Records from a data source
= = = =

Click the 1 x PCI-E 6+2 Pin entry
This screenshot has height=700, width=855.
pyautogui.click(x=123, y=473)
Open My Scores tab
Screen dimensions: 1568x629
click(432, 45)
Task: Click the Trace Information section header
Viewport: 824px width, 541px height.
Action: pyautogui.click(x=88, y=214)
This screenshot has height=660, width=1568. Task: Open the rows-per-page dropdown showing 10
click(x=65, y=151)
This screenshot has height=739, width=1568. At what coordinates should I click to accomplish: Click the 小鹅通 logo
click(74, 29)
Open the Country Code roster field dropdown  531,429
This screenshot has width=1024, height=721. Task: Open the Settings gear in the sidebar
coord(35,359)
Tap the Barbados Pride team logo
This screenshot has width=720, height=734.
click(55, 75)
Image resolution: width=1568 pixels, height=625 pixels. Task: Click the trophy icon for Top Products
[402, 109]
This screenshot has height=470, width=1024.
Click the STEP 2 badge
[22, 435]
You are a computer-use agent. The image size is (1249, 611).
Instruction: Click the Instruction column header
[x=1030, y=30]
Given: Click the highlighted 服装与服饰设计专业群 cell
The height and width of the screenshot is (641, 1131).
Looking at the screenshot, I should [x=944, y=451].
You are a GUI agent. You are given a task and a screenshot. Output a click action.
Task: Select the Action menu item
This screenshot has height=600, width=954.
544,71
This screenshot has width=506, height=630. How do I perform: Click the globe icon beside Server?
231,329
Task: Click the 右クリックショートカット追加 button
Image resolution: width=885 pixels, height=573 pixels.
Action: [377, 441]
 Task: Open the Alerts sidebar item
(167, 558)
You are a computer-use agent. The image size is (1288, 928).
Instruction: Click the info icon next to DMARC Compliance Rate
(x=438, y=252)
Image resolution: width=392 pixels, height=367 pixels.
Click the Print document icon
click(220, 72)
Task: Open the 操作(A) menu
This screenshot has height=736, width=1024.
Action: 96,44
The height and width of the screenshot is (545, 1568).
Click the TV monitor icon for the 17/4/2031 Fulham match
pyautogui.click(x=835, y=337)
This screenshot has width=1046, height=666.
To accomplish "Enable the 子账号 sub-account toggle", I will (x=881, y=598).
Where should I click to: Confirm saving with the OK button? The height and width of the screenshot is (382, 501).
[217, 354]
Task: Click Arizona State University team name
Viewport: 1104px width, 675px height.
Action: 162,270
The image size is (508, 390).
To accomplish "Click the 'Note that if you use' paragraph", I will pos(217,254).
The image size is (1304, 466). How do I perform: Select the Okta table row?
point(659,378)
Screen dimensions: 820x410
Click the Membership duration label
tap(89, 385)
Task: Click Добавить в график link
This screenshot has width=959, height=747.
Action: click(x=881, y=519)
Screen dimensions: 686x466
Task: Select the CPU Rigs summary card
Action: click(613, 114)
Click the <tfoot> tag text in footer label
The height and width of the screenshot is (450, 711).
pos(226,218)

= = = =

__Work instructions__
Every line in the entries that contains the word "will" should be counted, and the total stated alone.

__Result below__
2